Uno dei meriti da riconoscere a Ringhio è, quindi, quello di aver saputo lavorare bene sulla testa dei propri calciatori. Oltre a Cutrone, sono tanti i giocatori che hanno ritrovato se stessi dopo il cambio di panchina, a cominciare da uomini fondamentali per le trame di gioco come Biglia, fino a quel momento brutta copia di quello visto in questi anni alla Lazio. Non sono un caso le recenti parole di stima espresse da un giocatore come Bonucci, che di esperienza in materia di allenatori vincenti ne ha eccome. Ma soprattutto, è la maggiore stabilità di modulo a rendere più facile la vita dei milanisti.
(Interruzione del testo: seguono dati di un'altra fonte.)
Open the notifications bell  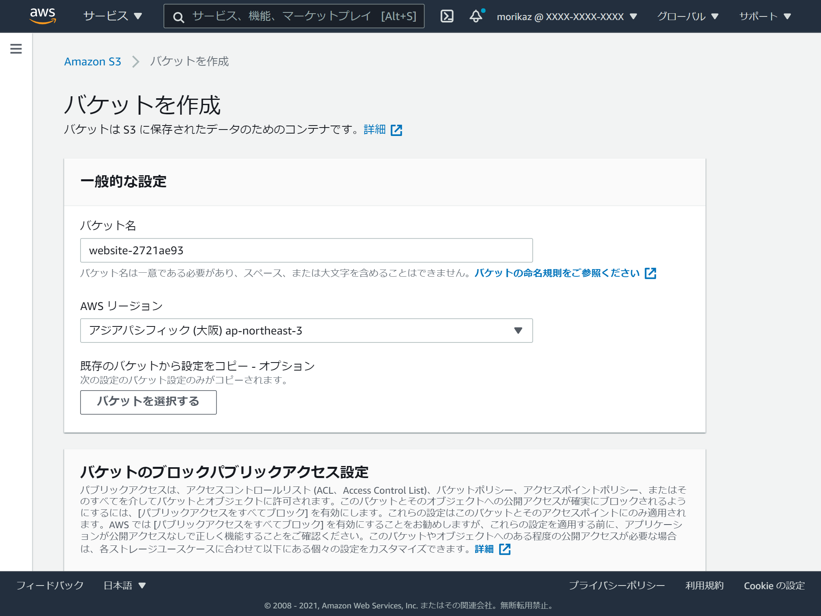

Se Montella schierava una squadra e un modulo diversi ogni giornata, il campione del mondo 2006 ha trovato la fonte dei propri risultati nel 4-3-3.
Napoli
Diverso il discorso per quanto riguarda il Napoli. A differenza delle due milanesi, i partenopei possono vantare già un anno di pregressa esperienza sotto la sapiente guida di Maurizio Sarri, e questo sicuramente giova ai risultati. Ma non solo, perché l’undici titolare schierato settimanalmente dal tecnico toscano è praticamente lo stesso della scorsa annata. Si recita, infatti, a memoria ormai la formazione titolare della squadra, eccezion fatta per lo sfortunato Ghoulam, sostituito da Mario Rui. Così come a memoria giocano coloro che scendono in campo. Non si può negare che, per quanto forse eccessivamente enfatizzata da molti giornalisti, la squadra di Sarri esprime un gioco spumeggiante che, se non il migliore in Europa, è sicuramente il migliore in Italia. Tanti tocchi di prima, passaggi filtranti ed azioni uguali a se stesse ma pur sempre efficaci. Si veda, su tutte, quella Insigne-Callejon, che tanto ricorda l’apertura Pirlo-Lichtsteiner della Juve di Conte. Il segreto del Napoli è, quindi, la continuità di gioco e formazione. Non per nulla, non è stata sentita l’esigenza di intervenire sul mercato, tanto quello estivo quanto quello invernale. Ma questa ripetitività può rappresentare un’arma a doppio taglio. Perché, se da un lato, come già detto, fraseggiare a memoria fra i giocatori aiuta tutti gli interpreti in campo a trovarsi e a punire l’avversario, dall’altro la stanchezza potrebbe farla da padrona nel lungo periodo. E forse ha già cominciato a farsi sentire, perché le eliminazioni da Coppa Italia ed Europa League denunciano un’incapacità della squadra di riuscire a portare avanti tre competizioni contemporaneamente. Non è questione di panchina corta, perché i cambi ci sarebbero (vedi ad esempio Tonelli, quasi mai sceso in campo, o la ricorrente sostituzione di Hamsik con Zielinski), si tratta di una precisa scelta. Non resta che aspettare maggio per vedere se quest’opzione sarà risultata vincente.